You have seen that you must put (p or P) the contents of the unnamed buffer before you make any other edit, or the buffer will be overwritten. You can also use y and d with a set of 26 named buffers (a–z) that are specifically available for copying and moving text. If you name a buffer to store the yanked text, you can retrieve the contents of the named buffer at any time during your editing session.

To yank into a named buffer, precede the yank command with a double quote (") and the character for the name of the buffer you want to load. For example:

"dyyYank current line into buffer d.
"a7yyYank next seven lines into buffer a.

After loading the named buffers and moving to the new position, use p or P to put the text back:

"dPPut the contents of buffer d before cursor.
"apPut the contents of buffer a after cursor.

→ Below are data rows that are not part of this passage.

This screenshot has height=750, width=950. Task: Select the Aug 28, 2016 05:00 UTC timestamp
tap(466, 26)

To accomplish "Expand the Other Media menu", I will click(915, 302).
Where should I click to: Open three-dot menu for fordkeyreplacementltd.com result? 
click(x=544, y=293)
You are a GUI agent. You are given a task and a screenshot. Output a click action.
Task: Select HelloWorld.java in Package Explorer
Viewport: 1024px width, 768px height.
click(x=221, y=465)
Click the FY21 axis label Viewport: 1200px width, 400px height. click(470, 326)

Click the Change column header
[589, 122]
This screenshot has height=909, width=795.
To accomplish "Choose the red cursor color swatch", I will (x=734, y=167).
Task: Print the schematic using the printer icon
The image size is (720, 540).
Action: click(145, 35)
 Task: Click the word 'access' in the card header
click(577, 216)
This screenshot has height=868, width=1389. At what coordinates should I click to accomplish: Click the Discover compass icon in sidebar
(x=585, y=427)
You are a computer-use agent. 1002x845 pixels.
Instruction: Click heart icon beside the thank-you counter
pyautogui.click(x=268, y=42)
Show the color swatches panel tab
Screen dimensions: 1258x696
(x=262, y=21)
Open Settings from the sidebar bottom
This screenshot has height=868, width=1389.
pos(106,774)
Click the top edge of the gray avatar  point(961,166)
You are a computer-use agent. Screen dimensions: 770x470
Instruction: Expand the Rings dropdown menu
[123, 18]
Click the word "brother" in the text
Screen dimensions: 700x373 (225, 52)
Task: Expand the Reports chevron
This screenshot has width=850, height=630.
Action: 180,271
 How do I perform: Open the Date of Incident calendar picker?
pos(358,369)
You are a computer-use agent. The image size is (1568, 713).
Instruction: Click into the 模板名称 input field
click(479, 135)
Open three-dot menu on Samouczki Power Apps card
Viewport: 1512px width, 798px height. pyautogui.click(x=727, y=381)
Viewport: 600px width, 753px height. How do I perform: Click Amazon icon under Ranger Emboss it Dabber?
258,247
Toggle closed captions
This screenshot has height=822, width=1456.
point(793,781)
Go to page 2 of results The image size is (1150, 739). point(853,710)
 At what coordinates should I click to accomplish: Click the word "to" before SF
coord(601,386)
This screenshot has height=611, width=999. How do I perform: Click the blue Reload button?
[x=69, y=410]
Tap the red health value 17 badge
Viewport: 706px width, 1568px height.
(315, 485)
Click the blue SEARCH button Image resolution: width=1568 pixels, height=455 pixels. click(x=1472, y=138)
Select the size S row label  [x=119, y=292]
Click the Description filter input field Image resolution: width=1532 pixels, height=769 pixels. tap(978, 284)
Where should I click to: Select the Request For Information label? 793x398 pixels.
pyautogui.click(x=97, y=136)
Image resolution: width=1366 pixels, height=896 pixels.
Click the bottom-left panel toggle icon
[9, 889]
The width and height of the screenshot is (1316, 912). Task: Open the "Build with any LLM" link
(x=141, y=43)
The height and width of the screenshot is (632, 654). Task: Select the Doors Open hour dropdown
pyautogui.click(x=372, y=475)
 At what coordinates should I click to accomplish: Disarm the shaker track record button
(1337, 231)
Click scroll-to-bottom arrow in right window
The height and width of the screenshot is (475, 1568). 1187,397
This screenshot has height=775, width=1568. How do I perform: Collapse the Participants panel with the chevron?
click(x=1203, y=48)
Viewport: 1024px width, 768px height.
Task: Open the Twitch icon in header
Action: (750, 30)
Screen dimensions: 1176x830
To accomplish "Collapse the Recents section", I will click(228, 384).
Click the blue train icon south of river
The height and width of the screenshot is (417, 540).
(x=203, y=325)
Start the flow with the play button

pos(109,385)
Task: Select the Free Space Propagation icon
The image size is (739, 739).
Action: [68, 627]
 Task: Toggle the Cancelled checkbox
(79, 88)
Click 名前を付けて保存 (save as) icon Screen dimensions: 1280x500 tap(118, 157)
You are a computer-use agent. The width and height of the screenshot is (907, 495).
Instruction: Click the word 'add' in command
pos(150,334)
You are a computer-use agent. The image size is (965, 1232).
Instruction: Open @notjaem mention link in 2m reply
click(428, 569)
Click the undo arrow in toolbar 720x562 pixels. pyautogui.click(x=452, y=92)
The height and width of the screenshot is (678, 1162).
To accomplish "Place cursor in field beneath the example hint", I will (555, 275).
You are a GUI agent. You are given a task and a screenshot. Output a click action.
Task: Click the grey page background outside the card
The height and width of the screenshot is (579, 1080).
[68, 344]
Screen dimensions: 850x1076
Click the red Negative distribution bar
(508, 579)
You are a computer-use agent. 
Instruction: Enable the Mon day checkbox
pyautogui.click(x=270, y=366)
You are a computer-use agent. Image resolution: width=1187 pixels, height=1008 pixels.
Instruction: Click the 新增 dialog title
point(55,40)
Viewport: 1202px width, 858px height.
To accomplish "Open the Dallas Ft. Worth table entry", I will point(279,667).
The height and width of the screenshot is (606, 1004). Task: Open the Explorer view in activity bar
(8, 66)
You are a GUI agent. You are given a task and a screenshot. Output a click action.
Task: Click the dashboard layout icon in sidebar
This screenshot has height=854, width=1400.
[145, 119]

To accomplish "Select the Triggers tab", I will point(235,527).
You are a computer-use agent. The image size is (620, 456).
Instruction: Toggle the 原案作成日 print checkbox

There is no way to put part of a buffer into the text—it is all or nothing.

In the next chapter, you’ll learn how to edit multiple files. Once you know how to travel between files without leaving vi, you can use named buffers to selectively transfer text between files. When using the multiple-window feature of the various clones, you can also use the unnamed buffer to transfer data between files.

You can also delete text into named buffers using much the same procedure:

"a5ddDelete five lines into buffer a.

If you specify a buffer name with a capital letter, your yanked or deleted text will be appended to the current contents of that buffer. This allows you to be selective in what you move or copy. For example:

"zd)

Delete from cursor to end of current sentence and save in buffer z.

2)

Move two sentences further on.

"Zy)

Add the next sentence to buffer z. You can continue adding more text to a named buffer for as long as you like, but be warned: if you forget once, and yank or delete to the buffer without specifying its name in capitalized form, you’ll overwrite the buffer, losing whatever you had accumulated in it.